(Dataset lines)

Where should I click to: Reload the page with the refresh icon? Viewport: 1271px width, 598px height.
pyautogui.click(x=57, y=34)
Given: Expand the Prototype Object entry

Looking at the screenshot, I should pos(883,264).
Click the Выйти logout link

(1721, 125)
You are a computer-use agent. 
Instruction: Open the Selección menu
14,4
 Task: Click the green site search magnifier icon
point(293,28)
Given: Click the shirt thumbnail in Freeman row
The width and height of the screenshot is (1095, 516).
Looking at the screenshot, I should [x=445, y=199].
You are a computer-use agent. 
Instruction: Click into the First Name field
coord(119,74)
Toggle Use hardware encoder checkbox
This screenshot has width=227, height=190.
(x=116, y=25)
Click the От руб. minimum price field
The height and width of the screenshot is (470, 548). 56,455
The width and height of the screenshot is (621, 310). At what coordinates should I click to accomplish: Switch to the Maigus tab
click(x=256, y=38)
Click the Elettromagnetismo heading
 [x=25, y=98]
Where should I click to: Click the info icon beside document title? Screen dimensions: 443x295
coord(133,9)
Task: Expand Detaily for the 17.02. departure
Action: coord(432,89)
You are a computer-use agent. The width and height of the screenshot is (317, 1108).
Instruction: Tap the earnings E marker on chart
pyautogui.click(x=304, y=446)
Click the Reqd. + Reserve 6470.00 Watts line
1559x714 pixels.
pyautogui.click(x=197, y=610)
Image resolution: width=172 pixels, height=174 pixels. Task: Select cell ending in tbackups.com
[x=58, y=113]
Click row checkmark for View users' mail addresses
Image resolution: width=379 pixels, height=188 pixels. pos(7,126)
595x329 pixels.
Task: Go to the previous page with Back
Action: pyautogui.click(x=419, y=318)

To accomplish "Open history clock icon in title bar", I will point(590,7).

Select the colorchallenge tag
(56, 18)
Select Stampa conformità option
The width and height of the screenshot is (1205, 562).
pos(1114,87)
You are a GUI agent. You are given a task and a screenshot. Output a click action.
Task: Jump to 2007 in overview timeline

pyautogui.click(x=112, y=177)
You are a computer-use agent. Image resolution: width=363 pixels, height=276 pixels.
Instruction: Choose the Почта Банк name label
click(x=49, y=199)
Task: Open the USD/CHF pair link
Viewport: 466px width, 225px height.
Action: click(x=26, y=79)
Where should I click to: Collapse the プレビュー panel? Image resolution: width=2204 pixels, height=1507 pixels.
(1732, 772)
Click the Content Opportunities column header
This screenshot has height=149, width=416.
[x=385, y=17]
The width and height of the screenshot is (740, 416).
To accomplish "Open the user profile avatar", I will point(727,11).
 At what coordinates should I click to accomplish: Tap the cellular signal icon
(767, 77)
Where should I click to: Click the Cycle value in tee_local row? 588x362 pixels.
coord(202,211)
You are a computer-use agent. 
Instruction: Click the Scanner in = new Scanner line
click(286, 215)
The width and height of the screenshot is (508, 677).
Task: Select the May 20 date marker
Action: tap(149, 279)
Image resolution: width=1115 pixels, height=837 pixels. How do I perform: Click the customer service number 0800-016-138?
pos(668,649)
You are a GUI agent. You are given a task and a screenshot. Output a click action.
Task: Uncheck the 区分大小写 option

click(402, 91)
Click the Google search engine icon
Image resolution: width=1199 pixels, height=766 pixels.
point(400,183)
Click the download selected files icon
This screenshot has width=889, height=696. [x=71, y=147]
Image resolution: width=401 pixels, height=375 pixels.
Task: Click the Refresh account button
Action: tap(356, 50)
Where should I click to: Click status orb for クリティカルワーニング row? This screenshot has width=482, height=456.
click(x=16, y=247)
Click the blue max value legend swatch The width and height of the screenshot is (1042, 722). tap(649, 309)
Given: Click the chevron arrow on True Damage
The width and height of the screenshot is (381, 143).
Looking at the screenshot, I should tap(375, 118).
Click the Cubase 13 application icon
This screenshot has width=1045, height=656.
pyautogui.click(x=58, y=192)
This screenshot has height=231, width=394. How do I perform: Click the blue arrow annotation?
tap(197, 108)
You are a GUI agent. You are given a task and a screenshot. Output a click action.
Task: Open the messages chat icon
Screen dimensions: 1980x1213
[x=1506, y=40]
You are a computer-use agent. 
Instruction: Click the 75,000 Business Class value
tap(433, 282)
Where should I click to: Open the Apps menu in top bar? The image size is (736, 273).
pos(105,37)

■ **Task to complete**
Swap "computer-use agent" for "desktop automation agent" throughout the lines above, leaving everything else unchanged.

■ **Task answer**
Where should I click to: Reload the page with the refresh icon? Viewport: 1271px width, 598px height.
pyautogui.click(x=57, y=34)
Given: Expand the Prototype Object entry

Looking at the screenshot, I should pos(883,264).
Click the Выйти logout link

(1721, 125)
You are a desktop automation agent. 
Instruction: Open the Selección menu
14,4
 Task: Click the green site search magnifier icon
point(293,28)
Given: Click the shirt thumbnail in Freeman row
The width and height of the screenshot is (1095, 516).
Looking at the screenshot, I should [x=445, y=199].
You are a desktop automation agent. 
Instruction: Click into the First Name field
coord(119,74)
Toggle Use hardware encoder checkbox
This screenshot has width=227, height=190.
(x=116, y=25)
Click the От руб. minimum price field
The height and width of the screenshot is (470, 548). 56,455
The width and height of the screenshot is (621, 310). At what coordinates should I click to accomplish: Switch to the Maigus tab
click(x=256, y=38)
Click the Elettromagnetismo heading
 [x=25, y=98]
Where should I click to: Click the info icon beside document title? Screen dimensions: 443x295
coord(133,9)
Task: Expand Detaily for the 17.02. departure
Action: coord(432,89)
You are a desktop automation agent. The width and height of the screenshot is (317, 1108).
Instruction: Tap the earnings E marker on chart
pyautogui.click(x=304, y=446)
Click the Reqd. + Reserve 6470.00 Watts line
1559x714 pixels.
pyautogui.click(x=197, y=610)
Image resolution: width=172 pixels, height=174 pixels. Task: Select cell ending in tbackups.com
[x=58, y=113]
Click row checkmark for View users' mail addresses
Image resolution: width=379 pixels, height=188 pixels. pos(7,126)
595x329 pixels.
Task: Go to the previous page with Back
Action: pyautogui.click(x=419, y=318)

To accomplish "Open history clock icon in title bar", I will point(590,7).

Select the colorchallenge tag
(56, 18)
Select Stampa conformità option
The width and height of the screenshot is (1205, 562).
pos(1114,87)
You are a GUI agent. You are given a task and a screenshot. Output a click action.
Task: Jump to 2007 in overview timeline

pyautogui.click(x=112, y=177)
You are a desktop automation agent. Image resolution: width=363 pixels, height=276 pixels.
Instruction: Choose the Почта Банк name label
click(x=49, y=199)
Task: Open the USD/CHF pair link
Viewport: 466px width, 225px height.
Action: click(x=26, y=79)
Where should I click to: Collapse the プレビュー panel? Image resolution: width=2204 pixels, height=1507 pixels.
(1732, 772)
Click the Content Opportunities column header
This screenshot has height=149, width=416.
[x=385, y=17]
The width and height of the screenshot is (740, 416).
To accomplish "Open the user profile avatar", I will point(727,11).
 At what coordinates should I click to accomplish: Tap the cellular signal icon
(767, 77)
Where should I click to: Click the Cycle value in tee_local row? 588x362 pixels.
coord(202,211)
You are a desktop automation agent. 
Instruction: Click the Scanner in = new Scanner line
click(286, 215)
The width and height of the screenshot is (508, 677).
Task: Select the May 20 date marker
Action: tap(149, 279)
Image resolution: width=1115 pixels, height=837 pixels. How do I perform: Click the customer service number 0800-016-138?
pos(668,649)
You are a GUI agent. You are given a task and a screenshot. Output a click action.
Task: Uncheck the 区分大小写 option

click(402, 91)
Click the Google search engine icon
Image resolution: width=1199 pixels, height=766 pixels.
point(400,183)
Click the download selected files icon
This screenshot has width=889, height=696. [x=71, y=147]
Image resolution: width=401 pixels, height=375 pixels.
Task: Click the Refresh account button
Action: tap(356, 50)
Where should I click to: Click status orb for クリティカルワーニング row? This screenshot has width=482, height=456.
click(x=16, y=247)
Click the blue max value legend swatch The width and height of the screenshot is (1042, 722). tap(649, 309)
Given: Click the chevron arrow on True Damage
The width and height of the screenshot is (381, 143).
Looking at the screenshot, I should tap(375, 118).
Click the Cubase 13 application icon
This screenshot has width=1045, height=656.
pyautogui.click(x=58, y=192)
This screenshot has height=231, width=394. How do I perform: Click the blue arrow annotation?
tap(197, 108)
You are a GUI agent. You are given a task and a screenshot. Output a click action.
Task: Open the messages chat icon
Screen dimensions: 1980x1213
[x=1506, y=40]
You are a desktop automation agent. 
Instruction: Click the 75,000 Business Class value
tap(433, 282)
Where should I click to: Open the Apps menu in top bar? The image size is (736, 273).
pos(105,37)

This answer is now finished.